Using Bit Flags Name Maps
=========================

..
  EXAMPLE START

In order to allow the use of mnemonic bit flag names to describe the flags
to be taken into consideration or ignored when creating a *boolean* mask, we
use bit flag name maps. These maps perform case-insensitive translation of
mnemonic bit flag names to the corresponding integer value.

Bit flag name maps are subclasses of `~astropy.nddata.bitmask.BitFlagNameMap`
and can be constructed in two ways, either by directly subclassing
`~astropy.nddata.bitmask.BitFlagNameMap`, e.g.,

    >>> from astropy.nddata.bitmask import BitFlagNameMap
    >>> class ST_DQ(BitFlagNameMap):
    ...     CR = 1
    ...     CLOUDY = 4
    ...     RAINY = 8
    ...
    >>> class ST_CAM1_DQ(ST_DQ):
    ...     HOT = 16
    ...     DEAD = 32

or by using the `~astropy.nddata.bitmask.extend_bit_flag_map` class factory:

    >>> from astropy.nddata.bitmask import extend_bit_flag_map
    >>> ST_DQ = extend_bit_flag_map('ST_DQ', CR=1, CLOUDY=4, RAINY=8)
    >>> ST_CAM1_DQ = extend_bit_flag_map('ST_CAM1_DQ', ST_DQ, HOT=16, DEAD=32)

.. note::

    Bit flag values must be integer numbers that are powers of 2.

Once constructed, bit flag values of a map cannot be modified, deleted, or
added.
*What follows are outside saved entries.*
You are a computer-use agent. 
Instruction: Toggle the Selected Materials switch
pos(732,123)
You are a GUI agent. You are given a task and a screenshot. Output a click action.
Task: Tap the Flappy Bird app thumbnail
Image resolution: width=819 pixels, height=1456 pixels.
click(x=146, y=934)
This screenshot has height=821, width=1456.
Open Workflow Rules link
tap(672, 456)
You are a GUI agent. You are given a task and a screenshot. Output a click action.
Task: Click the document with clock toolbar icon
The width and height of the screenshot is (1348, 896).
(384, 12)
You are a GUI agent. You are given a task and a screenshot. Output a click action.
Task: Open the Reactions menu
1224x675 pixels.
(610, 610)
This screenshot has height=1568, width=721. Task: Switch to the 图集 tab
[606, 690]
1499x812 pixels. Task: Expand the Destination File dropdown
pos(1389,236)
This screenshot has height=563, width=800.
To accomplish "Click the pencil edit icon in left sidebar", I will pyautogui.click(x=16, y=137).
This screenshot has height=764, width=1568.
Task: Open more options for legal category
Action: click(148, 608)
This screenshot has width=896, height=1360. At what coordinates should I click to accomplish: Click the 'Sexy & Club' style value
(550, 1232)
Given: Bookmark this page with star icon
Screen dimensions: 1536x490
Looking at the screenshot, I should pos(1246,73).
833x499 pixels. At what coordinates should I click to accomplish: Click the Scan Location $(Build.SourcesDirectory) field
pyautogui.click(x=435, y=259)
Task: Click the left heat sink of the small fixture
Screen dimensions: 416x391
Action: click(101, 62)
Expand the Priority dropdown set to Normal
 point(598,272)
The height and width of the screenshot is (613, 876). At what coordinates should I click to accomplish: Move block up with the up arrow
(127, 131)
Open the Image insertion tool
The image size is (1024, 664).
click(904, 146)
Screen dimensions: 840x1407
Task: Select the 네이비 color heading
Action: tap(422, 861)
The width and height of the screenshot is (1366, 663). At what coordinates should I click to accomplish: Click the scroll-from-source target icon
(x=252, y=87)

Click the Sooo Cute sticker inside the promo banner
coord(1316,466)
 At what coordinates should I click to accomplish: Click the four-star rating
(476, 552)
Adding flags to a map is allowed only through subclassing using one of
the two methods shown above or by adding lists of tuples of
the form ``('NAME', value)`` to the class. This will create a new map class
subclassed from the original map but containing the additional flags

    >>> ST_CAM1_DQ = ST_DQ + [('HOT', 16), ('DEAD', 32)]

would result in an equivalent map as in the subclassing or class factory
examples shown above.

Once a bit flag name map was created, the bit flag values can be accessed
either as *case-insensitive* class attributes or keys in a dictionary:

    >>> ST_CAM1_DQ.cloudy
    4
    >>> ST_CAM1_DQ['Rainy']
    8

..
  EXAMPLE END

Modifying the Formula for Creating Boolean Masks
================================================

`~astropy.nddata.bitmask.bitfield_to_boolean_mask` provides several parameters
that can be used to modify the formula used to create boolean masks.

Inverting Bit Masks
-------------------

Sometimes it is more convenient to be able to specify those bit
flags that *must be considered* when creating the boolean mask, and all other
flags should be ignored.

Example
^^^^^^^

..
  EXAMPLE START
  Inverting Bit Masks in NDData

In `~astropy.nddata.bitmask.bitfield_to_boolean_mask` specifying bit flags that
must be considered when creating the boolean mask can be accomplished by
setting the parameter ``flip_bits`` to `True`. This effectively modifies
`equation (1) <main_eq_>`_ to:

.. _modif_eq2:

``(2)    boolean_mask = (bitfield & bit_mask) != 0``

So, instead of:

    >>> bitmask.bitfield_to_boolean_mask([9, 10, 73, 217], ignore_flags=[1, 8, 64])
    array([False,  True, False,  True]...)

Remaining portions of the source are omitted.